Richard Shann <richard.sh...@virgin.net> writes:

> If you can read music fluently and have a lot of music to enter
> sequentially into LilyPond then Denemo gives you a way of leveraging
> your sight-reading skill to enter the music by allowing you to enter it
> "in music time" - that is you can keep track of where you are in the
> music entry process because you are reading and playing the music as
> music, not as a set of letters with numbers, dots, apostrophes etc. 

Allow me to make another suggestion.

Almost 30 years ago I used a music program on Macintosh. I forgot the
name but I think I may still be able to find the 400KB floppy somewhere
in my attic :).

This program had a way to enter music quite fast. It went like this:

Set a default note duration, e.g. quarter.

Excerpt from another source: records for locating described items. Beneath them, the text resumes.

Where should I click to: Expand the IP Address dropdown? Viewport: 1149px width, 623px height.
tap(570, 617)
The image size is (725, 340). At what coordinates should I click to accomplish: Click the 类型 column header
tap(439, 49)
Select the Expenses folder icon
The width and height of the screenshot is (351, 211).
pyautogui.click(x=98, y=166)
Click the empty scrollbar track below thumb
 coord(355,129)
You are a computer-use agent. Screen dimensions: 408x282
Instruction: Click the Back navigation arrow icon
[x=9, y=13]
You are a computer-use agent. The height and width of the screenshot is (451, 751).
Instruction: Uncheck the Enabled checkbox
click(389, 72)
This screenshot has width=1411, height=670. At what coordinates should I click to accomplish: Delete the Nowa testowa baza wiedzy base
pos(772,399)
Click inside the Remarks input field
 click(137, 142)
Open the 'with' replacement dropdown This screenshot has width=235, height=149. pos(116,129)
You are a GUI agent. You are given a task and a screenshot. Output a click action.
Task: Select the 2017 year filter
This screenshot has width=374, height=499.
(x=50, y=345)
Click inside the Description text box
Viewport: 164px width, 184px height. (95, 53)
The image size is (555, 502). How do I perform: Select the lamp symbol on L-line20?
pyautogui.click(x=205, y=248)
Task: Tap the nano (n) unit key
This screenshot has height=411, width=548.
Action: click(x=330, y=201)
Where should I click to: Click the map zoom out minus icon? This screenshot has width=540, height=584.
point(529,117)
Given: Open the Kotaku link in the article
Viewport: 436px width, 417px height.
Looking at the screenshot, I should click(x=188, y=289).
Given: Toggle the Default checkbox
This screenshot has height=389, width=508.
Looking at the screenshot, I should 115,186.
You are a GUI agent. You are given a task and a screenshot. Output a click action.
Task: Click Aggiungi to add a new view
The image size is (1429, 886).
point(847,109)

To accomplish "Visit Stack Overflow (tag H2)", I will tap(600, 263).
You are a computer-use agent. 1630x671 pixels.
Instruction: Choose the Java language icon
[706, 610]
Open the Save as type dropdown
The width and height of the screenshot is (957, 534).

Then, with the mouse, click on the score. A quarter note appears on the
spot. This is how all programs work. BUT: without lifting the button, a
small drag to the left made the duration shorter: 4 - 8.. - 8. - 8 -
16.. - 16. - 16 etc.

Likewise, a small drag to the right made the duration longer: 4. - 4..
- 2 etc.

Important is that such a drag changes the duration of this note only.
The next note entered will be a quarter again.

You could also drag up and down. A small drag up adds a sharp (or a
natural if it was a flat, and a further drag adds the sharp). Likewise,
a small drag down adds a flat etc. Basically you could drag the note to
any pitch.

It was possible to enter music at a speed I never managed to accomplish
with any of the modern GUI based tools.

Maybe this is something to add to denemo?